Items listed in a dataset
::::

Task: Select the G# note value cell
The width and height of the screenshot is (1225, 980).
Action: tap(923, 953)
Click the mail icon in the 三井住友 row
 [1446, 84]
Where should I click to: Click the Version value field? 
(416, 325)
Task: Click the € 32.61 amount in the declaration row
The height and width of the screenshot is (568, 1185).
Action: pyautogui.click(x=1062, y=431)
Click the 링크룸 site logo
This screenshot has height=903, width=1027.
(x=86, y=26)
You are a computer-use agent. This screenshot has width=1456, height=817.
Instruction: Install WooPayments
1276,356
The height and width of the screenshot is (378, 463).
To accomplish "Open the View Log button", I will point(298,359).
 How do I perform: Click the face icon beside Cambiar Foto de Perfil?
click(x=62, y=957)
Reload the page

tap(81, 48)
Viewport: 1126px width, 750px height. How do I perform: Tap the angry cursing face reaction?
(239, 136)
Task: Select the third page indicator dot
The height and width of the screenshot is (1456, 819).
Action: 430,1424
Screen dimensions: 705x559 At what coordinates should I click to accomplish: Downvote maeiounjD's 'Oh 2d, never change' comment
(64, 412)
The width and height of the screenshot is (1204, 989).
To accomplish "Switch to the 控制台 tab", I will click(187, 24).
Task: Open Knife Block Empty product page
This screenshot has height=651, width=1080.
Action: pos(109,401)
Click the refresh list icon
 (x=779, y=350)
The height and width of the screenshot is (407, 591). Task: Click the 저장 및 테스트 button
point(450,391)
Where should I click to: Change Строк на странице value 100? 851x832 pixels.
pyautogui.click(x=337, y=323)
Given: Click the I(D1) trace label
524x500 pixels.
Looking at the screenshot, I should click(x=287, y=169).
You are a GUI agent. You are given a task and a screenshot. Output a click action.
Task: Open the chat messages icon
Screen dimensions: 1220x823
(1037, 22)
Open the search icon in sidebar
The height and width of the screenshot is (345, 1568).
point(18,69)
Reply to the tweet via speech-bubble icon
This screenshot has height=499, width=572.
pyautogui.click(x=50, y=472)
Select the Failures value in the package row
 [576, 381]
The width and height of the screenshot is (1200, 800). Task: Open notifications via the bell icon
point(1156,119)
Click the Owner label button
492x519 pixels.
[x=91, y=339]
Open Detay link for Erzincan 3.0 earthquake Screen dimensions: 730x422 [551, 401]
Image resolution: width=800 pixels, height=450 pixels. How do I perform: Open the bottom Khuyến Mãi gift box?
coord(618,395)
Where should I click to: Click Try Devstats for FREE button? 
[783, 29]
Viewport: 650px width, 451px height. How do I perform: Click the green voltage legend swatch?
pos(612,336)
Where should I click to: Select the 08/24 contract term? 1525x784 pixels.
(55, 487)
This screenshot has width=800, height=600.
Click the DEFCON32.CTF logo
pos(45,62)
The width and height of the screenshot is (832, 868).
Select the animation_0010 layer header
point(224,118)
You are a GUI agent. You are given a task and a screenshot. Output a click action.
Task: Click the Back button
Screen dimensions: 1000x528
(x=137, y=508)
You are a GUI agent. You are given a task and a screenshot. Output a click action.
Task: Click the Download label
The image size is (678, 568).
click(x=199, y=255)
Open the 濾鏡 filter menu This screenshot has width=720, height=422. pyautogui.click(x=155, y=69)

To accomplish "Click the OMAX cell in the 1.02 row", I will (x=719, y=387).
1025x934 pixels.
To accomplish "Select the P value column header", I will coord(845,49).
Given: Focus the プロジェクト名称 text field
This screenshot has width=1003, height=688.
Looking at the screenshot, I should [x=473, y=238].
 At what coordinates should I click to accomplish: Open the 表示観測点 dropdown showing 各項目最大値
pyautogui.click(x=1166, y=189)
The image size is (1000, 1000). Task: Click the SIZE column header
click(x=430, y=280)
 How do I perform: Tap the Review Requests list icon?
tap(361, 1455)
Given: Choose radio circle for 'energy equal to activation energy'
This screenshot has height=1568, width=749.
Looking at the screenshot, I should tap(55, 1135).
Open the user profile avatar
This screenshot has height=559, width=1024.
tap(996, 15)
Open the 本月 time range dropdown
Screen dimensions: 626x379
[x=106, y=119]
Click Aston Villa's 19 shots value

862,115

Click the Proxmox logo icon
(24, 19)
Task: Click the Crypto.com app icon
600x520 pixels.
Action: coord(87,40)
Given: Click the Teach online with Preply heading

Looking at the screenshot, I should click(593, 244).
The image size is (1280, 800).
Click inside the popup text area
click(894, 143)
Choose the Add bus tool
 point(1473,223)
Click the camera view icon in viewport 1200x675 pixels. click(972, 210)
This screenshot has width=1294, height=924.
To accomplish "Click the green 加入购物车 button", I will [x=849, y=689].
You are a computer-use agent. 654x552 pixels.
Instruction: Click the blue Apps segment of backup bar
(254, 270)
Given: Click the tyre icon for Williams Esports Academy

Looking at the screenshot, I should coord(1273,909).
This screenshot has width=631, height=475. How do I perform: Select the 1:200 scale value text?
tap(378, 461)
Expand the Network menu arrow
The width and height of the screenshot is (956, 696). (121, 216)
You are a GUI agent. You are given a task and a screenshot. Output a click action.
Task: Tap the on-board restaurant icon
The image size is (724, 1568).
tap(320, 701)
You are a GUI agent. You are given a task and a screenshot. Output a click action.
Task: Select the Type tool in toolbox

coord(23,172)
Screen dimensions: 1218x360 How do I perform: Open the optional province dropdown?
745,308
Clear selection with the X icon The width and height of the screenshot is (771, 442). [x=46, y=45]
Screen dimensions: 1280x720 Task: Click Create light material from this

::::

## What this task involves:
Take the lines above and print them exactly.

## Answer to this problem:
Task: Select the G# note value cell
The width and height of the screenshot is (1225, 980).
Action: tap(923, 953)
Click the mail icon in the 三井住友 row
 [1446, 84]
Where should I click to: Click the Version value field? 
(416, 325)
Task: Click the € 32.61 amount in the declaration row
The height and width of the screenshot is (568, 1185).
Action: pyautogui.click(x=1062, y=431)
Click the 링크룸 site logo
This screenshot has height=903, width=1027.
(x=86, y=26)
You are a computer-use agent. This screenshot has width=1456, height=817.
Instruction: Install WooPayments
1276,356
The height and width of the screenshot is (378, 463).
To accomplish "Open the View Log button", I will point(298,359).
 How do I perform: Click the face icon beside Cambiar Foto de Perfil?
click(x=62, y=957)
Reload the page

tap(81, 48)
Viewport: 1126px width, 750px height. How do I perform: Tap the angry cursing face reaction?
(239, 136)
Task: Select the third page indicator dot
The height and width of the screenshot is (1456, 819).
Action: 430,1424
Screen dimensions: 705x559 At what coordinates should I click to accomplish: Downvote maeiounjD's 'Oh 2d, never change' comment
(64, 412)
The width and height of the screenshot is (1204, 989).
To accomplish "Switch to the 控制台 tab", I will click(187, 24).
Task: Open Knife Block Empty product page
This screenshot has height=651, width=1080.
Action: pos(109,401)
Click the refresh list icon
 (x=779, y=350)
The height and width of the screenshot is (407, 591). Task: Click the 저장 및 테스트 button
point(450,391)
Where should I click to: Change Строк на странице value 100? 851x832 pixels.
pyautogui.click(x=337, y=323)
Given: Click the I(D1) trace label
524x500 pixels.
Looking at the screenshot, I should click(x=287, y=169).
You are a GUI agent. You are given a task and a screenshot. Output a click action.
Task: Open the chat messages icon
Screen dimensions: 1220x823
(1037, 22)
Open the search icon in sidebar
The height and width of the screenshot is (345, 1568).
point(18,69)
Reply to the tweet via speech-bubble icon
This screenshot has height=499, width=572.
pyautogui.click(x=50, y=472)
Select the Failures value in the package row
 [576, 381]
The width and height of the screenshot is (1200, 800). Task: Open notifications via the bell icon
point(1156,119)
Click the Owner label button
492x519 pixels.
[x=91, y=339]
Open Detay link for Erzincan 3.0 earthquake Screen dimensions: 730x422 [551, 401]
Image resolution: width=800 pixels, height=450 pixels. How do I perform: Open the bottom Khuyến Mãi gift box?
coord(618,395)
Where should I click to: Click Try Devstats for FREE button? 
[783, 29]
Viewport: 650px width, 451px height. How do I perform: Click the green voltage legend swatch?
pos(612,336)
Where should I click to: Select the 08/24 contract term? 1525x784 pixels.
(55, 487)
This screenshot has width=800, height=600.
Click the DEFCON32.CTF logo
pos(45,62)
The width and height of the screenshot is (832, 868).
Select the animation_0010 layer header
point(224,118)
You are a GUI agent. You are given a task and a screenshot. Output a click action.
Task: Click the Back button
Screen dimensions: 1000x528
(x=137, y=508)
You are a GUI agent. You are given a task and a screenshot. Output a click action.
Task: Click the Download label
The image size is (678, 568).
click(x=199, y=255)
Open the 濾鏡 filter menu This screenshot has width=720, height=422. pyautogui.click(x=155, y=69)

To accomplish "Click the OMAX cell in the 1.02 row", I will (x=719, y=387).
1025x934 pixels.
To accomplish "Select the P value column header", I will coord(845,49).
Given: Focus the プロジェクト名称 text field
This screenshot has width=1003, height=688.
Looking at the screenshot, I should [x=473, y=238].
 At what coordinates should I click to accomplish: Open the 表示観測点 dropdown showing 各項目最大値
pyautogui.click(x=1166, y=189)
The image size is (1000, 1000). Task: Click the SIZE column header
click(x=430, y=280)
 How do I perform: Tap the Review Requests list icon?
tap(361, 1455)
Given: Choose radio circle for 'energy equal to activation energy'
This screenshot has height=1568, width=749.
Looking at the screenshot, I should tap(55, 1135).
Open the user profile avatar
This screenshot has height=559, width=1024.
tap(996, 15)
Open the 本月 time range dropdown
Screen dimensions: 626x379
[x=106, y=119]
Click Aston Villa's 19 shots value

862,115

Click the Proxmox logo icon
(24, 19)
Task: Click the Crypto.com app icon
600x520 pixels.
Action: coord(87,40)
Given: Click the Teach online with Preply heading

Looking at the screenshot, I should click(593, 244).
The image size is (1280, 800).
Click inside the popup text area
click(894, 143)
Choose the Add bus tool
 point(1473,223)
Click the camera view icon in viewport 1200x675 pixels. click(972, 210)
This screenshot has width=1294, height=924.
To accomplish "Click the green 加入购物车 button", I will [x=849, y=689].
You are a computer-use agent. 654x552 pixels.
Instruction: Click the blue Apps segment of backup bar
(254, 270)
Given: Click the tyre icon for Williams Esports Academy

Looking at the screenshot, I should coord(1273,909).
This screenshot has width=631, height=475. How do I perform: Select the 1:200 scale value text?
tap(378, 461)
Expand the Network menu arrow
The width and height of the screenshot is (956, 696). (121, 216)
You are a GUI agent. You are given a task and a screenshot. Output a click action.
Task: Tap the on-board restaurant icon
The image size is (724, 1568).
tap(320, 701)
You are a GUI agent. You are given a task and a screenshot. Output a click action.
Task: Select the Type tool in toolbox

coord(23,172)
Screen dimensions: 1218x360 How do I perform: Open the optional province dropdown?
745,308
Clear selection with the X icon The width and height of the screenshot is (771, 442). [x=46, y=45]
Screen dimensions: 1280x720 Task: Click Create light material from this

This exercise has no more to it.